C’est ce potentiel qu’a cherché à exploiter Hou Hanru, le concepteur de cette méga-exposition éclatée dans toute la ville, en mettant l’accent sur des symboles du monde du travail et de la modernité. Le sous-titre de cette dixième édition (www.iksv.org) annonce le programme : « Non seulement possible, mais aussi nécessaire : l’optimisme à l’âge de la guerre globale. »
Reste à savoir si les Stambouliotes seront intéressés. Les seuls visiteurs autochtones aperçus après le vernissage étaient deux policiers à l’air sceptique. Pourtant, la centaine d’artistes venus du monde entier essaient de rappeler que l’art n’est pas coupé de la réalité. On n’est guère surpris d’entendre ce discours de la part d’Hou Hanru : ayant quitté la Chine avant de s’installer dix ans à Paris pour rejoindre aujourd’hui The Art Institute de San Francisco, il a toujours défendu une vision politique de l’oeuvre d’art.

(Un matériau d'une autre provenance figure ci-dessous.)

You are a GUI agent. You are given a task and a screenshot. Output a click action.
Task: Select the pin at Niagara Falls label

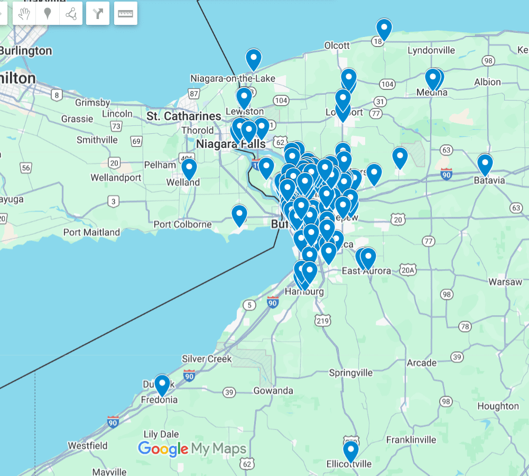click(248, 131)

Le choix des quatre lieux d’exposition est symptomatique de son engagement. Seul cas particulier : Santral Istanbul, un nouveau centre d’art, situé non au centre de la capitale mais au fond de la Corne d’or. C’est une ancienne centrale électrique magnifiquement restructurée pour accueillir l’art moderne et contemporain turc, sorte de mini Tate Modern de Londres. Avec ses turbines et ses machines dignes des Temps modernes, elle remet le monde du travail au centre des préoccupations esthétiques.
Les artistes investissent, également, un bâtiment époustouflant des années 1970, le centre culturel Atatürk (AKM). Avec son escalier aérien et ses milliers d’ampoules, il est resté dans son jus. Souvenir de ce temps où la Turquie se tournait vers la modernité à l’Occidentale, ce lieu fait débat et des voix réclament sa destruction.
Mêler art et monde du travail
Hou Hanru a choisi de jouer de l’aura de l’AKM en le confrontant à d’autres hauts lieux de l’utopie moderniste : le bâtiment du siège du Parti communiste français, à Paris, construit par Oscar Niemeyer, mis en scène dans une vidéo par Nina Fischer et Maroan El-Sani et le bâtiment de l’ONU à New York, éclairé par des clichés de Daniel Faust. Seul regret : beaucoup des photos et vidéos présentées sont faibles.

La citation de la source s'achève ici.